This is the first bulwark and security we have for the preservation and protection of the church; and unless men can dethrone Jesus Christ, and cast him off from being king upon the holy hill of Zion, it is in vain to think of prevailing against Zion.
2. The second bulwark of Zion is the promises of God, which are innumerable. I will name but two of them. One is the foundation of the Old Testament, and the other of the New. One held it out for four thousand years, and was never impeached; and the other for these sixteen hundred years, and shall never be shaken.
The promise that was the foundation of the Old Testament, was the first promise of God, Gen. iii. 15, “I will put enmity between thee and the woman, and between thy seed and her seed; it shall bruise thy head, and thou shalt bruise his heel.” There are these four things in that promise:— (1.) That there shall always be a twofold seed in the world, — the seed of the serpent, and the seed of the woman; they shall never fail while this world stands. (2.) That these two seeds shall always be at enmity; there shall be an everlasting conflict, from the entrance of sin to the end of it. “I will put enmity,” saith God, and such an enmity as shall be carried on by the highest and most severe warfare. The enmity is spiritual, but the warfare oftentimes is outward. The first manifestation of this enmity was in blood. Cain slew Abel. Why? Because he was of the evil one. And so it hath been carried on by blood from that day to this. (3.) That either seed hath a leader: there is “he and thou,” “it and thou;” that is, Christ and Satan. Christ is the leader of the seed of the woman, the captain and head of it in this great conflict; and Satan, as he was the head of the apostasy from God, continues the head of his seed, the generation of vipers, to try out the contest with Christ unto the end. (4.) The victory shall always be to the seed of the woman. It is said, indeed, “Thou shalt bruise his heel,” — Christ’s heel, in his sufferings, both in his own person and those of the church. But on the contrary, it is said likewise, “He shall bruise thy head;” — break thy power and strength, — conquer thee. Then Zion is safe. This was the foundation of the Old Testament: and though things oftentimes were brought to great distress, — sometimes by apostasy, and sometimes by persecution, — yet this promise carried it, and delivered over the church safe into the hand of Christ.

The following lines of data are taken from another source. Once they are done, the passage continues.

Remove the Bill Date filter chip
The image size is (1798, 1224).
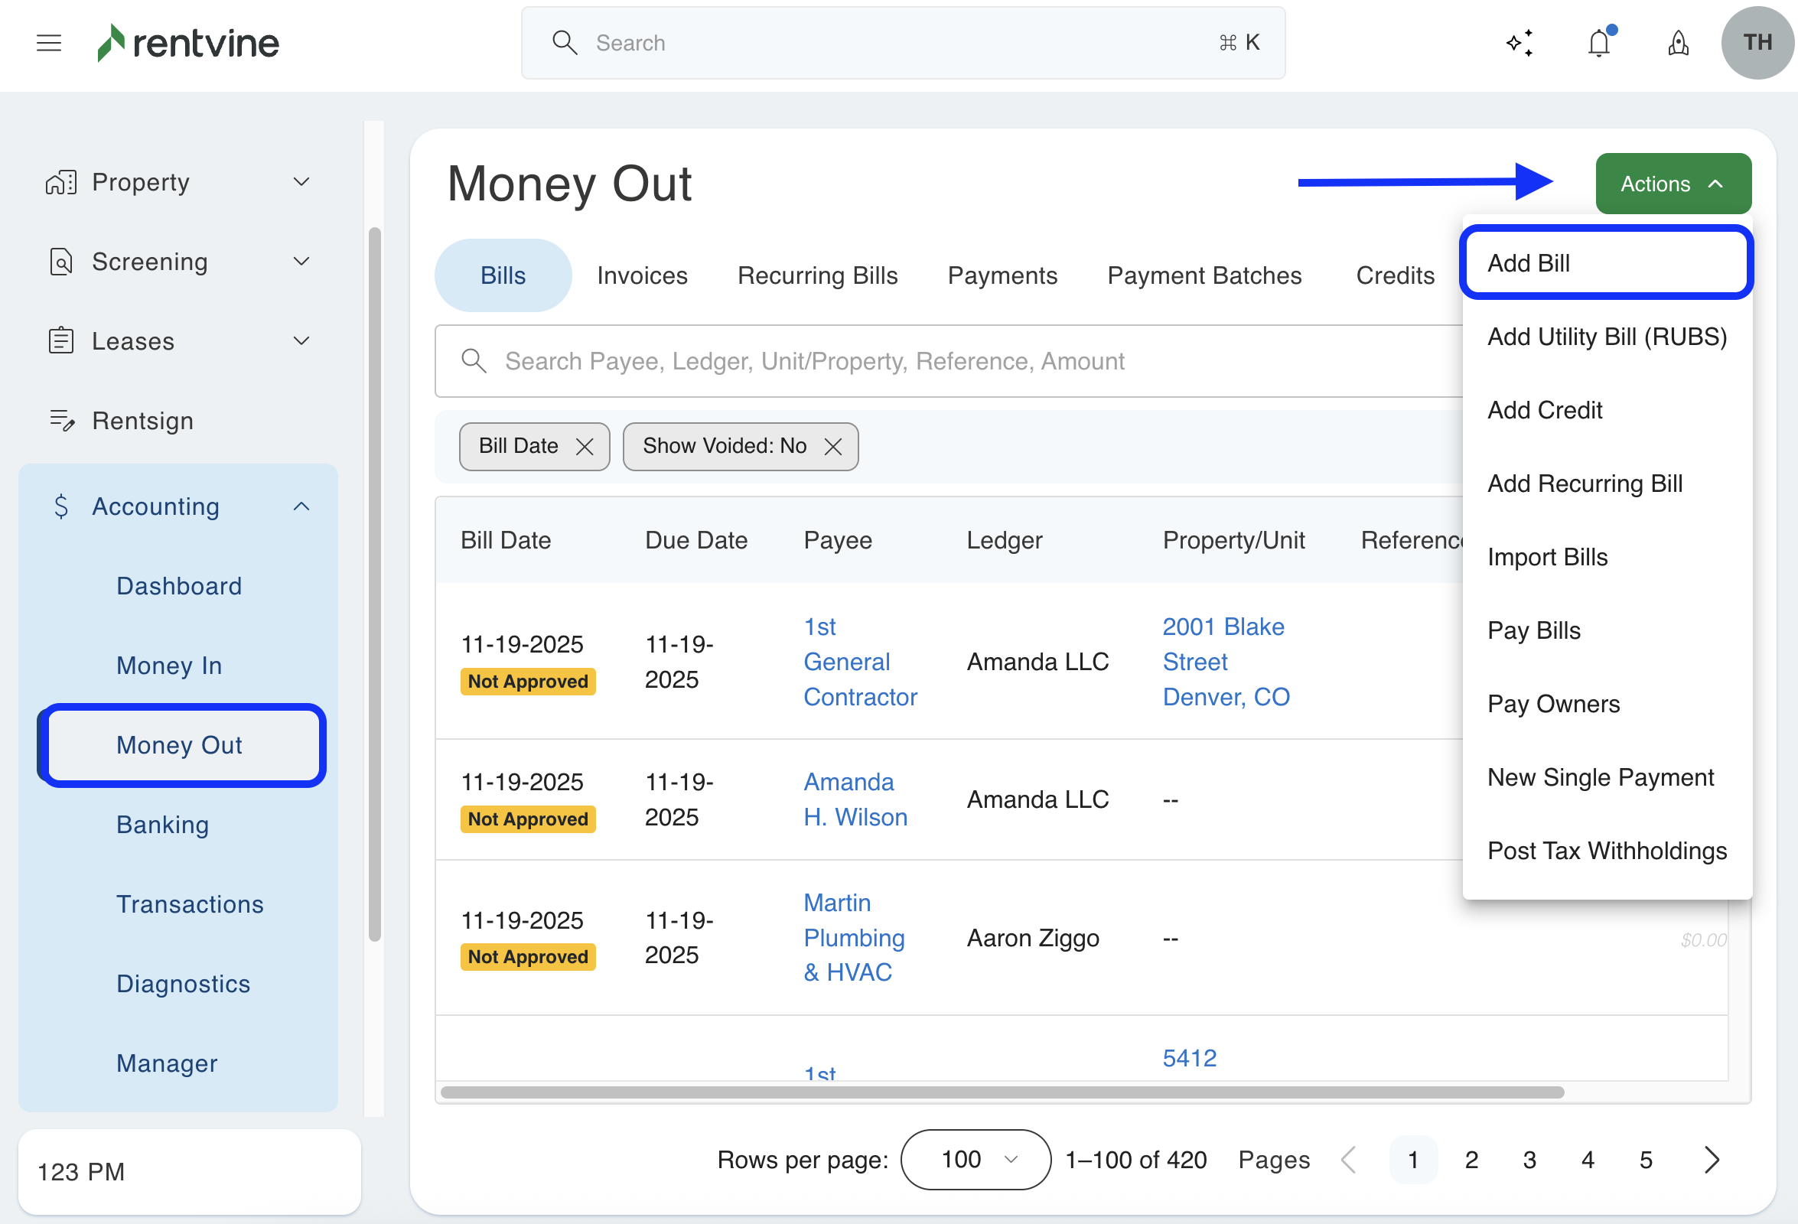click(585, 446)
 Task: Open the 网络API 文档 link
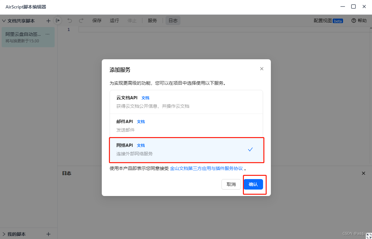click(x=141, y=146)
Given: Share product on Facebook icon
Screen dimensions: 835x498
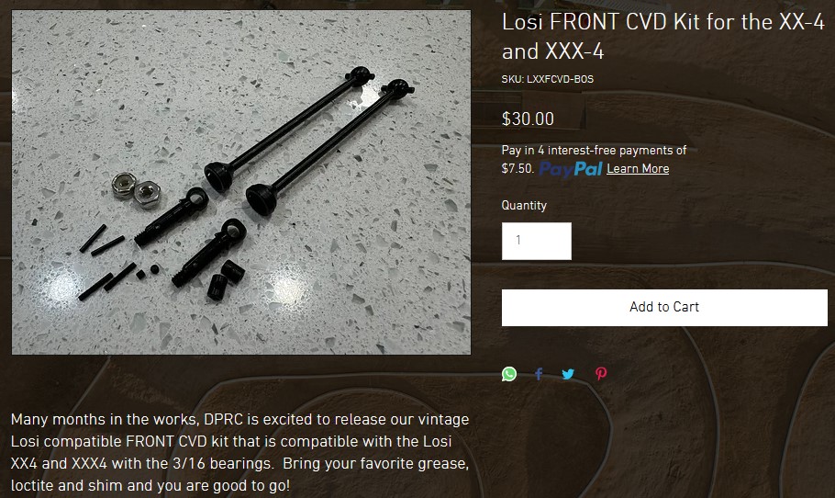Looking at the screenshot, I should point(539,374).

317Now, when Christ takes the church, and goes to new-form it, and fashion it more for the glory of God, there is the foundation-promise made in the New Testament: “Upon this rock I will build my church, and the gates of hell shall not prevail against it,” Matt. xvi. 18. If that obscure promise under the Old Testament did secure Zion, as to all those things before mentioned, four thousand years, shall not we trust to this promise of our Saviour for half the time? though it is, indeed, the continuance of the same promise; for “the gates of hell” is the seed of the serpent, and the “rock” is Christ. That is the second bulwark of Zion. We may be shaken in our faith and confidence, but we have the promise of God, that hath supported it thus far in the world, and will certainly preserve it to the end.
3. There is the watchful providence of God over the church. It is expressed, Deut. xi. 12, where the land of the church is said to be “a land which the Lord thy God careth for: the eyes of the Lord thy God are always upon it, from the beginning of the year unto the end of the year.” That land which is the possession of the church, the seat of God’s worship, the church itself, is what the Lord careth for. And it is expressed again to the same purpose, Isa. xxvii. 3, where this land is called God’s vineyard, “I the Lord do keep it; I will water it every moment: lest any hurt it, I will keep it night and day.” There is the watchful providence of God over the church, night and day preserving it; which providence, indeed, we live upon, though it is secret and invisible to us. There is power in it; but “God hides his power.” We see little, we are not able to discern any thing to purpose, of the secret emanation of divine power and wisdom through the hearts and counsels of all mankind, to this end, that God may preserve his church, governing their affections, ruling their thoughts, turning and overturning their counsels; — things that will never appear nor come to light, what was their occasion and ends, till the great day when the thoughts of all hearts shall be discovered. The Lord will keep and preserve his church, that none may hurt it.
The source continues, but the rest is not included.